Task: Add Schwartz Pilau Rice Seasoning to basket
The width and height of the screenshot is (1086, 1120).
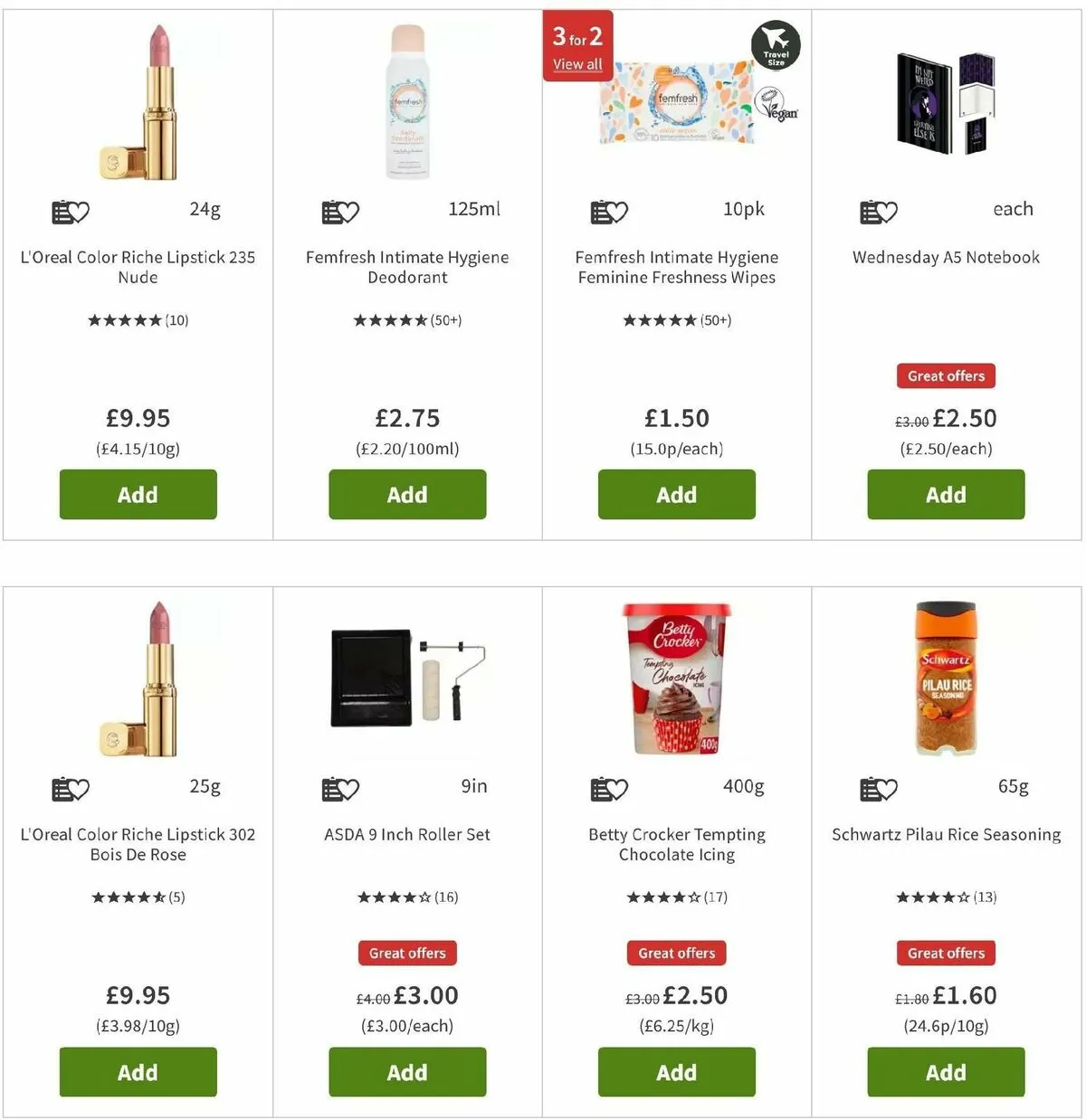Action: coord(946,1072)
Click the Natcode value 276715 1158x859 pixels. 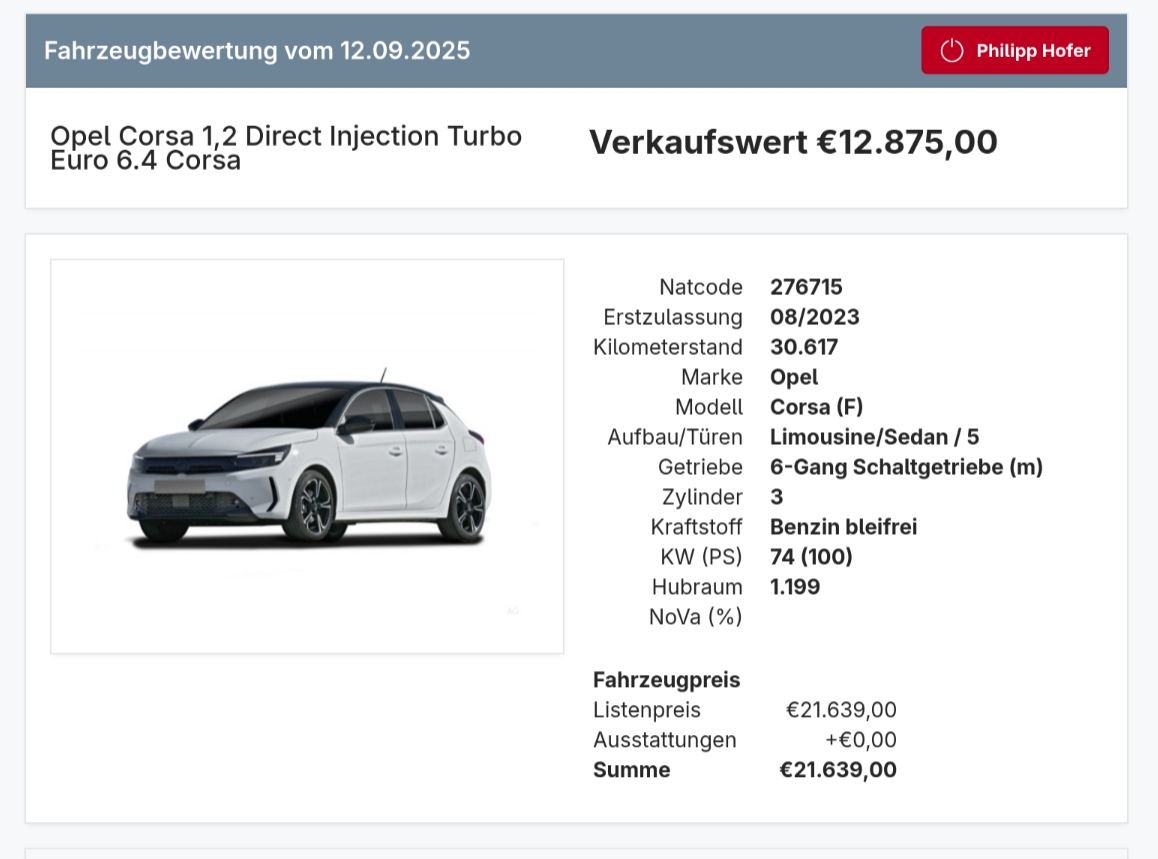click(x=806, y=287)
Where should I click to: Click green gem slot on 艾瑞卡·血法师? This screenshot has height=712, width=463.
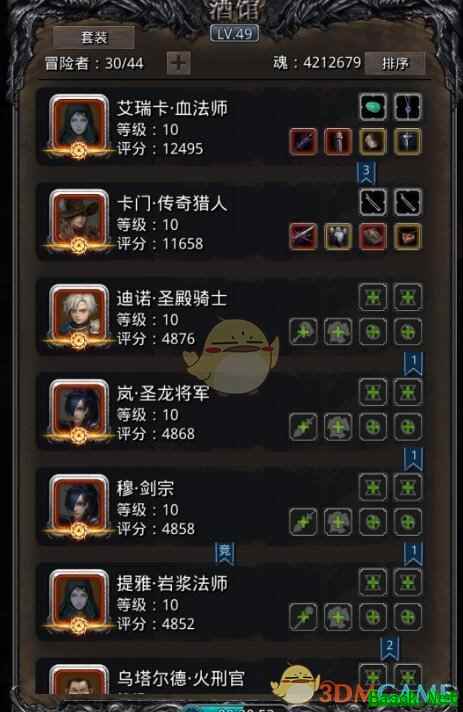pyautogui.click(x=373, y=107)
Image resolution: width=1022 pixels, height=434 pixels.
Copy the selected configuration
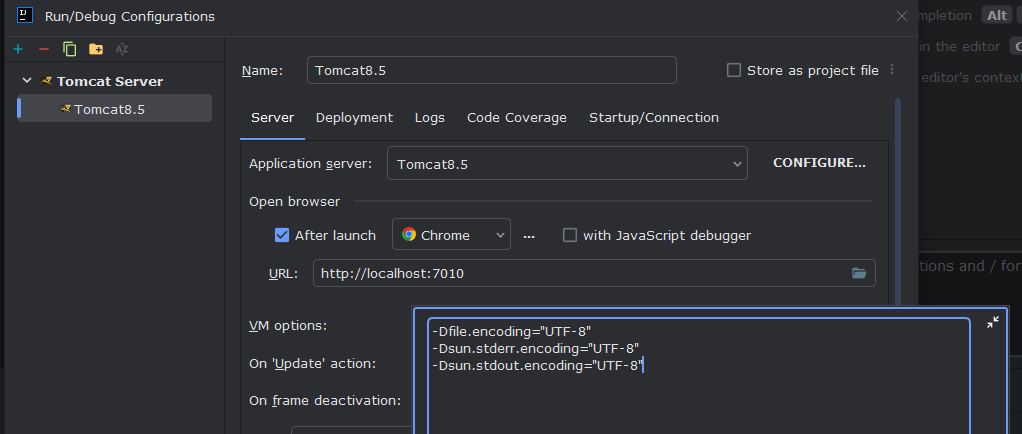click(x=69, y=49)
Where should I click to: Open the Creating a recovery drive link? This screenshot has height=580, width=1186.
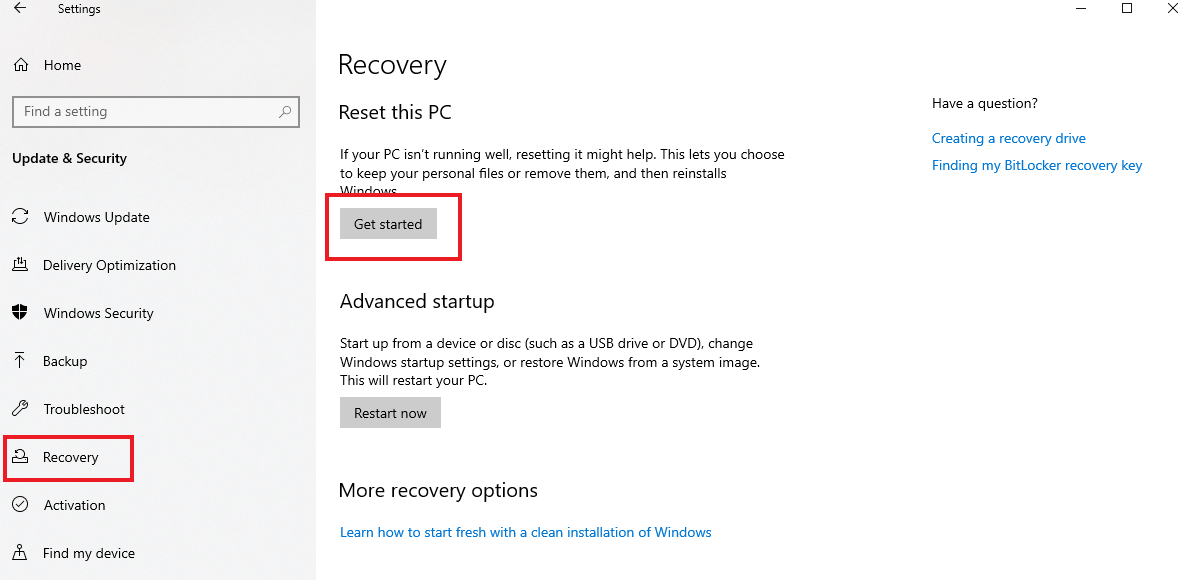[1008, 138]
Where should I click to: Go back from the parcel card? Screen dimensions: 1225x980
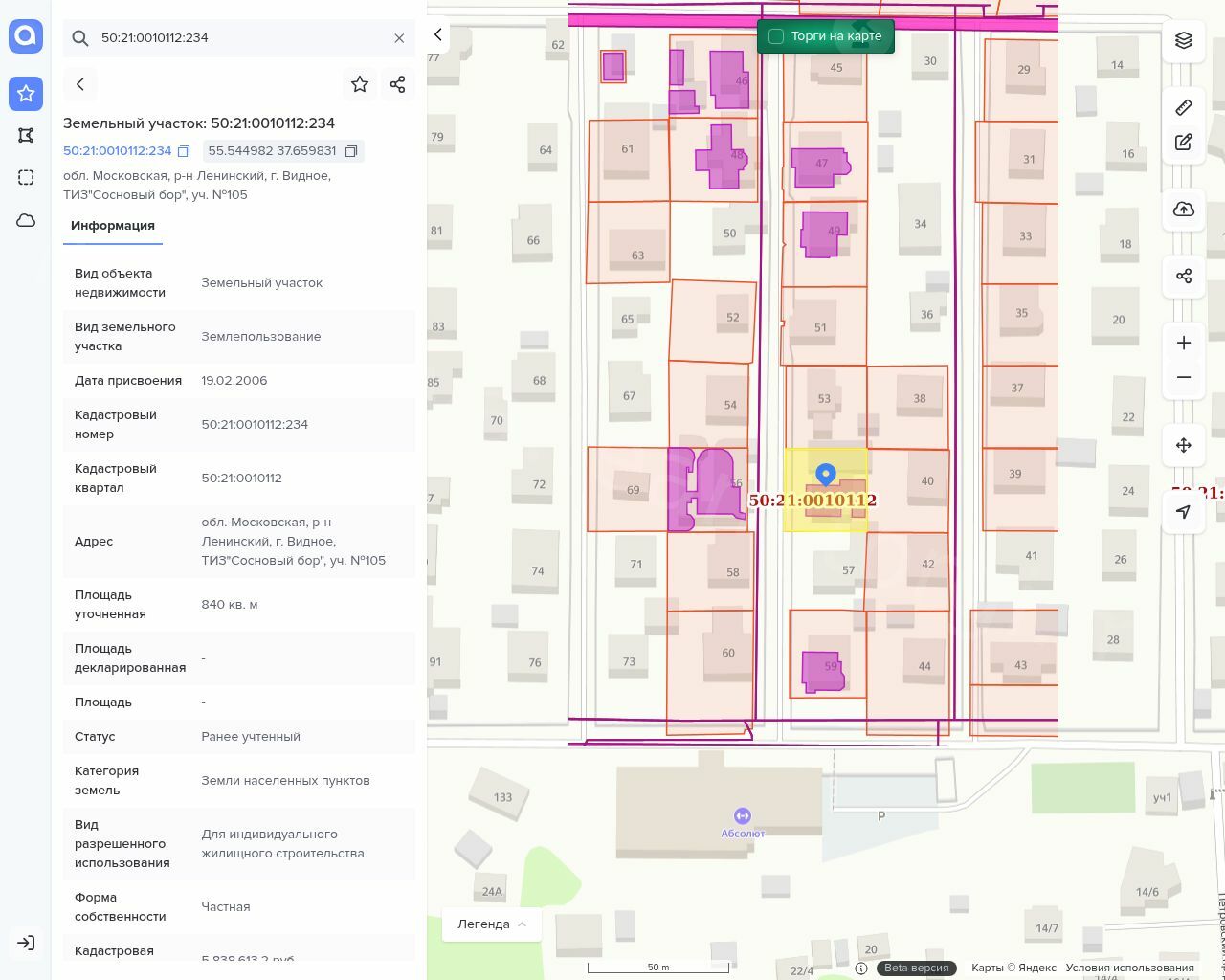[80, 84]
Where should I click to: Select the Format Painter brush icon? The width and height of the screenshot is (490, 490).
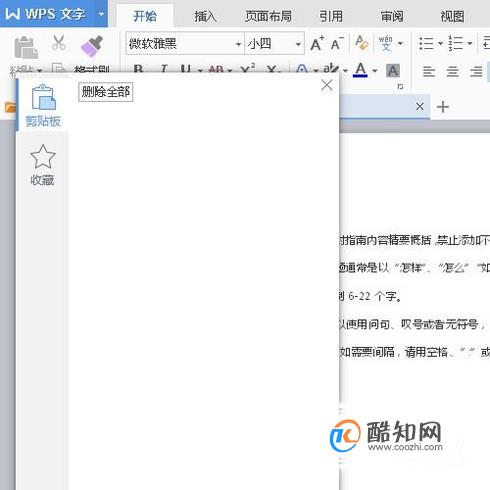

------------------------------

__Exercise requirements__: Output a verbatim copy of the lines from the line containing "Where should I click to: Go" through the end of the data, both included, without any images.

__Task output__:
Where should I click to: Go back from the parcel card? Screen dimensions: 1225x980
[80, 84]
Where should I click to: Select the Format Painter brush icon? The width and height of the screenshot is (490, 490).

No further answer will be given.